YOUR INSTRUCTIONS:
Take every line containing "Accounts" out of the records.

SUPPLIED MATERIAL:

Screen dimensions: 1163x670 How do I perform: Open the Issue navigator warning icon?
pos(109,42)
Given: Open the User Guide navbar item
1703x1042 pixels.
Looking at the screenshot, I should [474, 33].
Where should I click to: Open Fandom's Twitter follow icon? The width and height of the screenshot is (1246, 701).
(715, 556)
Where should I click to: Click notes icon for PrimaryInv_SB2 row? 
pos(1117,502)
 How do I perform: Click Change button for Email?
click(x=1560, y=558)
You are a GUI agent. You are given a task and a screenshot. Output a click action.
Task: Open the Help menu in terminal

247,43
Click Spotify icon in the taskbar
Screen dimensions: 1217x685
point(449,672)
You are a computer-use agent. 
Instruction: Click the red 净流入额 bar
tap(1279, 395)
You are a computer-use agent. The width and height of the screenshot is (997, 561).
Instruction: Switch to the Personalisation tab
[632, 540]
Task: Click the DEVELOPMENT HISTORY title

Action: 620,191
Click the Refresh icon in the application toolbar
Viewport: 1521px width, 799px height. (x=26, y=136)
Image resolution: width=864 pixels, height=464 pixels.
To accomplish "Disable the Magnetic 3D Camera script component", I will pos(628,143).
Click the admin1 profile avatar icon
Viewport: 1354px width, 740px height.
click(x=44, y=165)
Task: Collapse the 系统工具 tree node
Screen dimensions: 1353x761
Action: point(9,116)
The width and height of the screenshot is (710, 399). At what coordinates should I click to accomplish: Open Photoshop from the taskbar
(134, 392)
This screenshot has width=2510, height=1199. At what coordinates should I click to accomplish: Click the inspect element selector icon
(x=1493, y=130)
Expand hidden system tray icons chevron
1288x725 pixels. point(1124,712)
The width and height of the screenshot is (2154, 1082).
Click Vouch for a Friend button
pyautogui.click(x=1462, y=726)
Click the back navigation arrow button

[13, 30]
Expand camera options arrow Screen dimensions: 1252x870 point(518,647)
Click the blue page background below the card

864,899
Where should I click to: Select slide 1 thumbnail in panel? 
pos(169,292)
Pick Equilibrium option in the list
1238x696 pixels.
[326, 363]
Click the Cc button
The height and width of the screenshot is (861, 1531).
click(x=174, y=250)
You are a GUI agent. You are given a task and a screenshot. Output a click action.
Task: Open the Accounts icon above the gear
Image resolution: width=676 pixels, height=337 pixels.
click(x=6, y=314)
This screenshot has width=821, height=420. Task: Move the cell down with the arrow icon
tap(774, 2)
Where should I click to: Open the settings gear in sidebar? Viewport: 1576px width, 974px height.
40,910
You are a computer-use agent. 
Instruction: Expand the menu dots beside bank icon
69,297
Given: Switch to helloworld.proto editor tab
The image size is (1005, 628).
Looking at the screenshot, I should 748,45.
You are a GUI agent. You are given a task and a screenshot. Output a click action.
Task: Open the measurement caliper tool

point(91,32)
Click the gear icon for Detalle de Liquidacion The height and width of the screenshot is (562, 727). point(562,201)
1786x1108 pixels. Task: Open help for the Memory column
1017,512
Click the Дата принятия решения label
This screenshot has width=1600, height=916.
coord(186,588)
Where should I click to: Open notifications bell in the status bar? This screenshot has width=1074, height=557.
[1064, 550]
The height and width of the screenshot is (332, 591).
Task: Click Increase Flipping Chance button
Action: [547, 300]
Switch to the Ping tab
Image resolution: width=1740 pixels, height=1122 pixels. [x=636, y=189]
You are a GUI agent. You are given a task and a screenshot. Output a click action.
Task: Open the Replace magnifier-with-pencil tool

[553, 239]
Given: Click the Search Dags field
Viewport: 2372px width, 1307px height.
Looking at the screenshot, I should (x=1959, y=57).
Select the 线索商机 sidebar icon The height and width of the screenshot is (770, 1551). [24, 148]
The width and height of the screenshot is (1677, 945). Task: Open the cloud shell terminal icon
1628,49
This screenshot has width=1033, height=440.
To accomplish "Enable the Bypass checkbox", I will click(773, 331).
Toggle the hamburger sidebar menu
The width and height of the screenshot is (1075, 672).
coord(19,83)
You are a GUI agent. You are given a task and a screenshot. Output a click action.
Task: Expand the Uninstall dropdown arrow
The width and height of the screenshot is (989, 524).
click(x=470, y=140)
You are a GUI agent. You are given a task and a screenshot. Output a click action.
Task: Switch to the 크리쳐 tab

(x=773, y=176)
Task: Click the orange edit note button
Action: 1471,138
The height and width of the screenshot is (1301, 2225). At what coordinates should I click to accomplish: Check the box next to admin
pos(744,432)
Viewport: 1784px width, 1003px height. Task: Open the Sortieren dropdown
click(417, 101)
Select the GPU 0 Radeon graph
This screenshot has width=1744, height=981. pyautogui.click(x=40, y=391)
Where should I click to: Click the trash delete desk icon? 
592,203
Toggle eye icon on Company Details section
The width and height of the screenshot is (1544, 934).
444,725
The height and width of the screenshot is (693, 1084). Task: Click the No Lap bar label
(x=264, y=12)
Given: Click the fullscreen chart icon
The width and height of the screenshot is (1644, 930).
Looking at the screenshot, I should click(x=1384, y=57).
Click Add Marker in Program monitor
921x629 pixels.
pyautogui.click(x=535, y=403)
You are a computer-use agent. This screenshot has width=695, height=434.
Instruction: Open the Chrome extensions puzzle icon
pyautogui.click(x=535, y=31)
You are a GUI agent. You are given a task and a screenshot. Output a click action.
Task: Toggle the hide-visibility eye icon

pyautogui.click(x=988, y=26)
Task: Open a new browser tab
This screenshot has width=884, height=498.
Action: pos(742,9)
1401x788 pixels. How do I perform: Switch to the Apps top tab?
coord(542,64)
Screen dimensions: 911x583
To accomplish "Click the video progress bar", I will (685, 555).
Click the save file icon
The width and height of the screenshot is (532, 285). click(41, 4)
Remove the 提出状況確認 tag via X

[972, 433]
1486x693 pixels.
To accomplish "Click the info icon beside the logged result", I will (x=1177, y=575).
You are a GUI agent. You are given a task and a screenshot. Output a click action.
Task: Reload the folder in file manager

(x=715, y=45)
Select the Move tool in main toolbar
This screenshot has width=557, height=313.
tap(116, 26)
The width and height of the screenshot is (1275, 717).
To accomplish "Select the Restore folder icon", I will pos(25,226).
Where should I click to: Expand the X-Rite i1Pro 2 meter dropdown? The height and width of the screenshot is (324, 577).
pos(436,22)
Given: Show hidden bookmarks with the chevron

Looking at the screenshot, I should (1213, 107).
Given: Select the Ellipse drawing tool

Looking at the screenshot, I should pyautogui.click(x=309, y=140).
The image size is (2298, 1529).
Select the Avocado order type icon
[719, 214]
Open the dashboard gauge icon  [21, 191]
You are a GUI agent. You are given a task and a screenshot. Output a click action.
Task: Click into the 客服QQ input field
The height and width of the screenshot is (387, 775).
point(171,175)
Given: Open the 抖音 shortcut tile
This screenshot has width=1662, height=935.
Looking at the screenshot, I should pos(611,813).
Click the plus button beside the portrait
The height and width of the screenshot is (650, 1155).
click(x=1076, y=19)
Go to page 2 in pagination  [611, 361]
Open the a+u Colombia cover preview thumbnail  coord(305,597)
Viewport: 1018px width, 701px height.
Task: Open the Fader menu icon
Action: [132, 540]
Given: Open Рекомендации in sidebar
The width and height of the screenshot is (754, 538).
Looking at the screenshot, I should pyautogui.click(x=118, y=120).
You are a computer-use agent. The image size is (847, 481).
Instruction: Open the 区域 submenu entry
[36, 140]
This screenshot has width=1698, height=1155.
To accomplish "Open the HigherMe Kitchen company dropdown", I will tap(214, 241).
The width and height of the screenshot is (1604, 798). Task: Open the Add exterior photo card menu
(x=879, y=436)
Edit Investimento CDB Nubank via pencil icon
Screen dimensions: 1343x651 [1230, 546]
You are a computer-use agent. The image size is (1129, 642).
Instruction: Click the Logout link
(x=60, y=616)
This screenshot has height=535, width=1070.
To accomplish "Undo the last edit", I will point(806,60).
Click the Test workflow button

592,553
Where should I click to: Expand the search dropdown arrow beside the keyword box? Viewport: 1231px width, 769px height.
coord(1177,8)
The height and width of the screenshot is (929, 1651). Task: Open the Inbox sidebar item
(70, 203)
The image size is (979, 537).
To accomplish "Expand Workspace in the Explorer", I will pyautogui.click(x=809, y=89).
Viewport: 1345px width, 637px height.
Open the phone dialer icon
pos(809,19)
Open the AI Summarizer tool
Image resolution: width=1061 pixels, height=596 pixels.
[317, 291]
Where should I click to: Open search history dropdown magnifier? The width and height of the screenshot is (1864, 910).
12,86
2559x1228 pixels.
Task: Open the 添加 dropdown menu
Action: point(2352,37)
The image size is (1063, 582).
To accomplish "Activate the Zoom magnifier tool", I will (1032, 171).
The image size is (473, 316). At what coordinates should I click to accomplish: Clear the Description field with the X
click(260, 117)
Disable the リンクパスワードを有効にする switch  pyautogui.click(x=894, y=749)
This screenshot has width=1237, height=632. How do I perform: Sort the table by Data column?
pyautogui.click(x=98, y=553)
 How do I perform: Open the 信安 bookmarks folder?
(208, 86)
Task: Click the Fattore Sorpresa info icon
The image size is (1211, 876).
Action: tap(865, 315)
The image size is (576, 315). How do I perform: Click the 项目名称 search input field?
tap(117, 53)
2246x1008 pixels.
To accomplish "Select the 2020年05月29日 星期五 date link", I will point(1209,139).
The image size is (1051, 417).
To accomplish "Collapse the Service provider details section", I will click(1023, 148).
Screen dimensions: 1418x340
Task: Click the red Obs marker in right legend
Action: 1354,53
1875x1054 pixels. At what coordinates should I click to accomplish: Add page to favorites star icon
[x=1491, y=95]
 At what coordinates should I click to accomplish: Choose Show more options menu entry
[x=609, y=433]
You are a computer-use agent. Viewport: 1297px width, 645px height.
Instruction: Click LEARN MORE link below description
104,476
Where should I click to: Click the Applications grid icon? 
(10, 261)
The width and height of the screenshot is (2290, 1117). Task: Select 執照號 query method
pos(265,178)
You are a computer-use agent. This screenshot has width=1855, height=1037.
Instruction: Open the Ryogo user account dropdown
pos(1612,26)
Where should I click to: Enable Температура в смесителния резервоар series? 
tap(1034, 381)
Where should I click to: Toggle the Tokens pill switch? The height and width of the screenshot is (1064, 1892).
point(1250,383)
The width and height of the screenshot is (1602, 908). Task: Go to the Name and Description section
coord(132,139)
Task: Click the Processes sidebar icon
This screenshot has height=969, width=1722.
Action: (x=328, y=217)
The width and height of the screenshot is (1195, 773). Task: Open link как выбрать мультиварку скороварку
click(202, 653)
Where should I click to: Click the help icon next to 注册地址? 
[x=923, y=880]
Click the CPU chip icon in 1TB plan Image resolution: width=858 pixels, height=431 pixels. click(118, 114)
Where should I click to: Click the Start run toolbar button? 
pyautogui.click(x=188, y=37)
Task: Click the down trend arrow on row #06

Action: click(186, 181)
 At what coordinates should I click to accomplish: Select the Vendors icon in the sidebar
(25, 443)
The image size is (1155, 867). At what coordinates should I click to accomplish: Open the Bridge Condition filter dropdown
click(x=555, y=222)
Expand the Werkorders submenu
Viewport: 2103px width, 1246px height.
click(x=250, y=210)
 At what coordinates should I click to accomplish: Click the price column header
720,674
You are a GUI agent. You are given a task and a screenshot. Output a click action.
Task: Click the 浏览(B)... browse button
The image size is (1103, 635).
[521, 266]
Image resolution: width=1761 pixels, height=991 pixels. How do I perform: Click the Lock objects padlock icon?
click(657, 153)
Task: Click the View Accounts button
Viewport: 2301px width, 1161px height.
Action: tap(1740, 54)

RESPONSE:
Task: Open the Accounts icon above the gear
Task: Click the View Accounts button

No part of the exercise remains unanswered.